Les jeunes connaissent le danger de l’émigration irrégulière, ils savent aussi qu’il sera difficile de s’en sortir là-bas, et il faut dire que la solution sécuritaire qui consiste à vouloir empêcher le départ ne fait que reporter le problème. Les esprits cartésiens leur diront qu’avec les trois, quatre millions de fcfa qu’ils rassemblent, et la famille est parfois complice du drame, ils peuvent se réaliser ici. Du reste, le problème se situe au niveau des imaginaires. Ce qui les anime, c’est l’espoir que cela peut marcher face au désespoir du quotidien.

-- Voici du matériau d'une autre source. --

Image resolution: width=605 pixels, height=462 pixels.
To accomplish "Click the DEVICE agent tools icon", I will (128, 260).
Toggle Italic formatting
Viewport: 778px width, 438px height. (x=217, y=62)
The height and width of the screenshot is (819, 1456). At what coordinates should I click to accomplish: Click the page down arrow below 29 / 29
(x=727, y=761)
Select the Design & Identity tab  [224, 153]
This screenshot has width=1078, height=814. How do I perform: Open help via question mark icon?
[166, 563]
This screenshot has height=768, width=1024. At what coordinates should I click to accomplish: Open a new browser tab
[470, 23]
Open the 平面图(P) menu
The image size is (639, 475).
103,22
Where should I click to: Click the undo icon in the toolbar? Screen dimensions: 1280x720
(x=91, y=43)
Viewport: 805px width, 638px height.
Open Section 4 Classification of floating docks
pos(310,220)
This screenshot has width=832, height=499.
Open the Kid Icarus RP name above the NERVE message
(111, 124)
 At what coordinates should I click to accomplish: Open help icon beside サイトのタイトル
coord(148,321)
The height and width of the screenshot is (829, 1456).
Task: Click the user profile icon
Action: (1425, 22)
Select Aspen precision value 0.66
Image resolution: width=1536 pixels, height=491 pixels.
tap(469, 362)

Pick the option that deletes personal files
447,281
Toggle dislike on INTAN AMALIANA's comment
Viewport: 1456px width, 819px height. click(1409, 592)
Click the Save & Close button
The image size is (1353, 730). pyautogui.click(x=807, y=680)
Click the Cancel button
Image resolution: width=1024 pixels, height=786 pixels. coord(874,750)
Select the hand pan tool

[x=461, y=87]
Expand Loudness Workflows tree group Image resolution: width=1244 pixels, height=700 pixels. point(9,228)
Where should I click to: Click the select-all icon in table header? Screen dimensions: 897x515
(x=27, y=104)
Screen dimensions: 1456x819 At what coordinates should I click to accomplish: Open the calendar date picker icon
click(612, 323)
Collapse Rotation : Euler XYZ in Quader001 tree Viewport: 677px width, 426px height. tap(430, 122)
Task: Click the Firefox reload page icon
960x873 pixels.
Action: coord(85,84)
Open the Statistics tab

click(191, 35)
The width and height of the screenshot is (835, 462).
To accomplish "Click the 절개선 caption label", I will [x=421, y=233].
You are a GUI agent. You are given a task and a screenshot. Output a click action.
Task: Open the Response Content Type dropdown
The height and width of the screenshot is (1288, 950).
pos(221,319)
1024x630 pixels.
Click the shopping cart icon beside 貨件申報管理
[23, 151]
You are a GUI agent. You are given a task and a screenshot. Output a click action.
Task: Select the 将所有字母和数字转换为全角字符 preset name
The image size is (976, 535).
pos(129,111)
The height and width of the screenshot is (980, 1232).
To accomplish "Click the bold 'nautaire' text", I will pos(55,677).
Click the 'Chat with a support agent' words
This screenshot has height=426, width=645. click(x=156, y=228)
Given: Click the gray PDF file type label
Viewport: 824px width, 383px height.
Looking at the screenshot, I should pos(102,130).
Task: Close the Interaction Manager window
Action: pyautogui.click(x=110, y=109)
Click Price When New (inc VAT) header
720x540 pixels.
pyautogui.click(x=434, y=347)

C’est donc au niveau des imaginaires qu’il faut urgemment agir dans un premier temps. Je voudrais vous parler du dégât de la conscience négative sur un peuple, de la conscience négative comme facteur bloquant. Je ne vous parle pas de la réalité, je vous parle de la réalité de la conscience, celle qui agit sur la réalité de l’expérience pour changer l’existence. Cette conscience est une conscience négative ou négativisée tout en ayant des conséquences désastreuses sur la représentation de l’avenir. Comment renverser la tendance ? Il y a des moments en politique où ce n’est pas le contenu de ce que vous affirmez qui est important mais l’émulation, le frémissement que vous créez autour de vous. Frémissement qui peut ouvrir des possibles dans la conscience, dans l’imaginaire de ceux que vous dirigez, source d’un début d’action.
Le frémissement ne se crée pas pour autant par la parole, celle-ci pouvant néanmoins l’habiller et le compléter. La condition du frémissement existe à travers des actes politiques forts et courageux en ayant comme seul intérêt le devenir de sa nation. Comment faire pour que les jeunes, la majorité, n’aient pas envie de partir ? Comment renverser l’imaginaire de la migration ? La première étape en tant qu’élite est d’assumer le discours de la jeunesse qui pourtant existe dans l’espace public mais qui est censuré par une classe dirigeante qui semble se méfier de sa propre jeunesse.
C’est cela qui peut créer le frémissement, artefact d’espoir qui ouvrira l’horizon vers une conscience positive en cette partie de l’Afrique. La deuxième c’est de transformer cet imaginaire positif en réalité, car s’il atteint son cycle de vie et qu’il n’y a pas de politiques publiques capables d’ouvrir l’horizon de la jeunesse, on reviendra à la case de départ. Il y a certainement d’autres aspects dans la prise en charge de cet éveil de la jeunesse africaine ; j’ai juste voulu aborder la question de l’imaginaire dans ce drame qui se passe sous nos yeux.